The result was nine clusters of questions, seven covering different aspects of op risk management frameworks, and two focusing on quantification practices. These were: risk appetite setting, including methodologies and appetite breaches; organisational structure, including lines of defence and staffing; key risk indicators; risk controls and control benchmarking; risk reporting; technology, including preferred vendors for each risk; regulation; risk modelling; and scenario analysis.

These nine clusters of questions have been combined with the top five risks chosen by each peer group, creating a unique sweep of measurement and management practices across each cohort’s most pressing concerns.

Firms were free to participate in as many or as few sections as they wished. Some chose to answer every cluster of questions, for all risks; some focused on the two risk quantification sections; others took a risk-by-risk approach, eschewing those they manage separately, particularly regulatory compliance and geopolitical risk. The sample count is therefore shown for each figure in each of the five reports the research produced.

Geopolitical risk

Click here for full article and analysis

It’s hard to be rigorous about a risk that is often tied to decisions made by powerful people in private, or vast crowds at the ballot box. Public speeches can deceive, polling can mislead. So risk managers often end up picking up the pieces.

Our benchmarking results show that few G-Sibs apply the standard items of risk management furniture to their geopolitical exposure: only one has a dedicated team within the risk function, key risk indicators are missing, half do not try to model their exposure.

Scenarios are widely used, but with a wide range of participants involved in the review process: the closest thing to a pattern is for senior management, business lines and in-business risk teams to play a part.

 

Eleven G-Sibs took part in this first instalment of the exercise, with responses gathered during April and May 2023, yielding more than 1,500 data points. The respondents are roughly one-third Asia-Pacific banks, one-third European, one-third US. Answers were cleaned and aggregated, and used to build up a picture of current practice for each of the top five risks selected by G-Sibs. Follow-up interviews offered insight and supplementary analysis.

Five reports have been produced, for each of the top five risks: cyber risk in the form of IT disruption, which was the top concern for G-Sibs, and of information security, which ranked fifth; execution and process errors; regulatory compliance risk; and geopolitical risk.

The full datasets are available to participants in the exercise. Subscribers have access to selected highlights and commentary – a fairly detailed snapshot.
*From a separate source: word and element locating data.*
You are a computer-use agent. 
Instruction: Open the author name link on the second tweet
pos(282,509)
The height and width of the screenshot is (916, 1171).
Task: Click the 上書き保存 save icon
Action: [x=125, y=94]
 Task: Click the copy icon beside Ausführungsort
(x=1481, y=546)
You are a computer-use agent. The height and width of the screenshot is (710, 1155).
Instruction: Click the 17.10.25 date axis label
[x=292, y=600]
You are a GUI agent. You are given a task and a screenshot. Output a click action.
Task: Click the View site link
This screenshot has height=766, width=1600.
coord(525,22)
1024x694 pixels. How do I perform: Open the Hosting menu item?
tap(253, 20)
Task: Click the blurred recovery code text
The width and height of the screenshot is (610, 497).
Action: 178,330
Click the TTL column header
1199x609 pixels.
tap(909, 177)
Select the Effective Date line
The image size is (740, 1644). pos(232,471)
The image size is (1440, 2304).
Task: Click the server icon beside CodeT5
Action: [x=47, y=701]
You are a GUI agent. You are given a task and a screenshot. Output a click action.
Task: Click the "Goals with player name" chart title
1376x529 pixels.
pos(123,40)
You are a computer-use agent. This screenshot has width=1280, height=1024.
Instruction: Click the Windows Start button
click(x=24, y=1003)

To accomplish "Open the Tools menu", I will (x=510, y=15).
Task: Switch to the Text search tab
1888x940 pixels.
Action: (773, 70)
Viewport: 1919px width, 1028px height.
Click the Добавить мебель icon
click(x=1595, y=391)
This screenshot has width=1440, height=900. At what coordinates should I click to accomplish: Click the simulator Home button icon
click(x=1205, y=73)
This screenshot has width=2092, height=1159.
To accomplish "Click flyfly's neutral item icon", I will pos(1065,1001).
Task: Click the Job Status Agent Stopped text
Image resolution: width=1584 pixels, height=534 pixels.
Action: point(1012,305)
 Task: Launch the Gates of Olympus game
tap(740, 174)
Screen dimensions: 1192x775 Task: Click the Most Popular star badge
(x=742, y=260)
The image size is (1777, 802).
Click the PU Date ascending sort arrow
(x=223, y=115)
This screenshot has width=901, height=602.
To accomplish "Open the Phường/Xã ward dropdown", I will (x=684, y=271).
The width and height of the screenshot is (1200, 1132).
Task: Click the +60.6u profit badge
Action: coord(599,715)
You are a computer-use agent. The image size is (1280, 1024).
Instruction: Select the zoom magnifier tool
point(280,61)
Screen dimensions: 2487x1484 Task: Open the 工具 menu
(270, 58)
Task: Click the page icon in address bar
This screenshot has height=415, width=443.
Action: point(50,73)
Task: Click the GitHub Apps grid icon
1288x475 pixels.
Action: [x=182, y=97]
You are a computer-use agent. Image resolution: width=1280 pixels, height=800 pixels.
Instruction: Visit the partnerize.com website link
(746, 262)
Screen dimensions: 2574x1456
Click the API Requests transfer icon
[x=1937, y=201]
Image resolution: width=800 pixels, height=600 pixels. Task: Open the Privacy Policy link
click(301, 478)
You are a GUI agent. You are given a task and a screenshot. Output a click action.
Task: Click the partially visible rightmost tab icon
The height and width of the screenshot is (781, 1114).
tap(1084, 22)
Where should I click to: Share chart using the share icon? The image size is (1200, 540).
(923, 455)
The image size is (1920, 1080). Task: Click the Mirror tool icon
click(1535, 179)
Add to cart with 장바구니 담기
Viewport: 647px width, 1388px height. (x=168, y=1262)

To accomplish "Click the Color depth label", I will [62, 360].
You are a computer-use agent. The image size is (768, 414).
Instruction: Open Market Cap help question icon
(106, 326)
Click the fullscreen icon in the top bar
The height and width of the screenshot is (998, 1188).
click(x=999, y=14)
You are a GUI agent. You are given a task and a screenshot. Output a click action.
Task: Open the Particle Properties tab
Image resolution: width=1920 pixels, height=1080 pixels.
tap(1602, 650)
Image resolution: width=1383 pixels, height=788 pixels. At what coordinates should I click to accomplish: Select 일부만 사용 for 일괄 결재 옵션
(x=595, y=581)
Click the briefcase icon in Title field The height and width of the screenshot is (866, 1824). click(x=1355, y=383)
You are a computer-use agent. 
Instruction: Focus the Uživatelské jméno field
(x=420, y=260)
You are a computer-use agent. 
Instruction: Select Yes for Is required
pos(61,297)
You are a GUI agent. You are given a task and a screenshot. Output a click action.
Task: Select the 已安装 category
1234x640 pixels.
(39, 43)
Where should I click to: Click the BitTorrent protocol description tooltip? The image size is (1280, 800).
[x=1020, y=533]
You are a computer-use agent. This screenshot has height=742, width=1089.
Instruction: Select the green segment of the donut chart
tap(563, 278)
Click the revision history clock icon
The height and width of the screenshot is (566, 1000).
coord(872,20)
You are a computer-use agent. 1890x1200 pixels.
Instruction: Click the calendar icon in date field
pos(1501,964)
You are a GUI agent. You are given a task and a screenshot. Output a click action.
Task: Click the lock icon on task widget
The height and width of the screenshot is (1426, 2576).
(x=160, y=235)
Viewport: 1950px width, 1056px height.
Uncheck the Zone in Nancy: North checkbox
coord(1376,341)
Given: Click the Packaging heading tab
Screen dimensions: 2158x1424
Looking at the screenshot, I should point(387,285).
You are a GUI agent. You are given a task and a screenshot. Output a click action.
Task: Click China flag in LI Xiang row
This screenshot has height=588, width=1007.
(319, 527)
In the months ahead, we will produce reports on the data collected from each of the other cohorts about how they manage the five risks selected by their own peer group.

Risk.net hopes the information will be helpful to a discipline that has grown up rapidly in the past two decades, but often lacks clear standards and best practices. As the head of op risk notes: “This is a discipline where we still need all the external data we can get our hands on.”

If you want to see the full datasets, you’ll need to take part in the next benchmarking round. Message us for details: ORMBenchmarking@risk.net

Cyber risk: Information security

Click here for full article and analysis

The rise of decentralised hacking networks, the war in Ukraine, stiffer penalties for misuse or misappropriation of customer data – it’s a tough gig being an information security officer at a big bank these days.

Ironically, perhaps the major difference between banks’ management of infosec versus disruptive cyber attacks is the amount of data risk managers have to work with – a result of the higher number of successful hacks. This enables more sophisticated modelling techniques to proliferate, with more G-Sibs using regression analyses and loss-distribution approaches for infosec than for IT disruption.

And while many banks favour the same governance, risk and compliance vendor to aid in their management of either aspect, others don’t, preferring to rely on in-house tech.